== Task to carry out ==
Reproduce the following lines verbatim, without any alteration.

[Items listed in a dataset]

§

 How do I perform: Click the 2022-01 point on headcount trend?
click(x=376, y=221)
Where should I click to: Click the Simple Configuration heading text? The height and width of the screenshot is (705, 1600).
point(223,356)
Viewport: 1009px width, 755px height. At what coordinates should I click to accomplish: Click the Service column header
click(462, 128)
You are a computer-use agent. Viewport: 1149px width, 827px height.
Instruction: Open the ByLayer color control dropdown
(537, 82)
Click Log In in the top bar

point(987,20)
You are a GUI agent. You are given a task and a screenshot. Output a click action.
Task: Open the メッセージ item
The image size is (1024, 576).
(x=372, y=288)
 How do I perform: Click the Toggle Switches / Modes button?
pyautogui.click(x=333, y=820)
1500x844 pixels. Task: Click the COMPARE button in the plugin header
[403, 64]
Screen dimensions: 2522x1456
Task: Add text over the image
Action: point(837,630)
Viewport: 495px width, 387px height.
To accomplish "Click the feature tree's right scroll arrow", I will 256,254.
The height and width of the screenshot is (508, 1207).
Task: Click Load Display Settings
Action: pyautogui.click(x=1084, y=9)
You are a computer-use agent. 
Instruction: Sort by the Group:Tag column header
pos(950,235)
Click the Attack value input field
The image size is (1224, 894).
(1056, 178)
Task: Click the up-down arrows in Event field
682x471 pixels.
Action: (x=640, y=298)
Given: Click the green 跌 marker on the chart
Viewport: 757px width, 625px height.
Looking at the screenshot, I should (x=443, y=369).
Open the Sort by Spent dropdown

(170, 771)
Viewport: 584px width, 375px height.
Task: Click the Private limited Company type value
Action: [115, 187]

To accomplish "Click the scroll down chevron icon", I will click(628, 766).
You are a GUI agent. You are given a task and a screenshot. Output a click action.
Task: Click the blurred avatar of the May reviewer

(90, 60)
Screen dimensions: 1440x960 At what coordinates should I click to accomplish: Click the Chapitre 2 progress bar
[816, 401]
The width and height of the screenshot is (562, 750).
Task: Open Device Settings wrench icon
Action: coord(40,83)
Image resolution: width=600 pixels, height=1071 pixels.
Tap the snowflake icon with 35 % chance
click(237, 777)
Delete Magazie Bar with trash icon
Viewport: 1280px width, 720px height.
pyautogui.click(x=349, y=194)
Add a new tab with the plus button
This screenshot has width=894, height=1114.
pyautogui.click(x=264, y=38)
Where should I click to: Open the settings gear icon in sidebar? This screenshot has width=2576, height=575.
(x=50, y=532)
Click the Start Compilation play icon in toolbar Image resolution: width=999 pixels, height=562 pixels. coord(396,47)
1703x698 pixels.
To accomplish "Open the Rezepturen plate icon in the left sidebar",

§

== Result for this exercise ==
 How do I perform: Click the 2022-01 point on headcount trend?
click(x=376, y=221)
Where should I click to: Click the Simple Configuration heading text? The height and width of the screenshot is (705, 1600).
point(223,356)
Viewport: 1009px width, 755px height. At what coordinates should I click to accomplish: Click the Service column header
click(462, 128)
You are a computer-use agent. Viewport: 1149px width, 827px height.
Instruction: Open the ByLayer color control dropdown
(537, 82)
Click Log In in the top bar

point(987,20)
You are a GUI agent. You are given a task and a screenshot. Output a click action.
Task: Open the メッセージ item
The image size is (1024, 576).
(x=372, y=288)
 How do I perform: Click the Toggle Switches / Modes button?
pyautogui.click(x=333, y=820)
1500x844 pixels. Task: Click the COMPARE button in the plugin header
[403, 64]
Screen dimensions: 2522x1456
Task: Add text over the image
Action: point(837,630)
Viewport: 495px width, 387px height.
To accomplish "Click the feature tree's right scroll arrow", I will 256,254.
The height and width of the screenshot is (508, 1207).
Task: Click Load Display Settings
Action: pyautogui.click(x=1084, y=9)
You are a computer-use agent. 
Instruction: Sort by the Group:Tag column header
pos(950,235)
Click the Attack value input field
The image size is (1224, 894).
(1056, 178)
Task: Click the up-down arrows in Event field
682x471 pixels.
Action: (x=640, y=298)
Given: Click the green 跌 marker on the chart
Viewport: 757px width, 625px height.
Looking at the screenshot, I should (x=443, y=369).
Open the Sort by Spent dropdown

(170, 771)
Viewport: 584px width, 375px height.
Task: Click the Private limited Company type value
Action: [115, 187]

To accomplish "Click the scroll down chevron icon", I will click(628, 766).
You are a GUI agent. You are given a task and a screenshot. Output a click action.
Task: Click the blurred avatar of the May reviewer

(90, 60)
Screen dimensions: 1440x960 At what coordinates should I click to accomplish: Click the Chapitre 2 progress bar
[816, 401]
The width and height of the screenshot is (562, 750).
Task: Open Device Settings wrench icon
Action: coord(40,83)
Image resolution: width=600 pixels, height=1071 pixels.
Tap the snowflake icon with 35 % chance
click(237, 777)
Delete Magazie Bar with trash icon
Viewport: 1280px width, 720px height.
pyautogui.click(x=349, y=194)
Add a new tab with the plus button
This screenshot has width=894, height=1114.
pyautogui.click(x=264, y=38)
Where should I click to: Open the settings gear icon in sidebar? This screenshot has width=2576, height=575.
(x=50, y=532)
Click the Start Compilation play icon in toolbar Image resolution: width=999 pixels, height=562 pixels. coord(396,47)
1703x698 pixels.
To accomplish "Open the Rezepturen plate icon in the left sidebar",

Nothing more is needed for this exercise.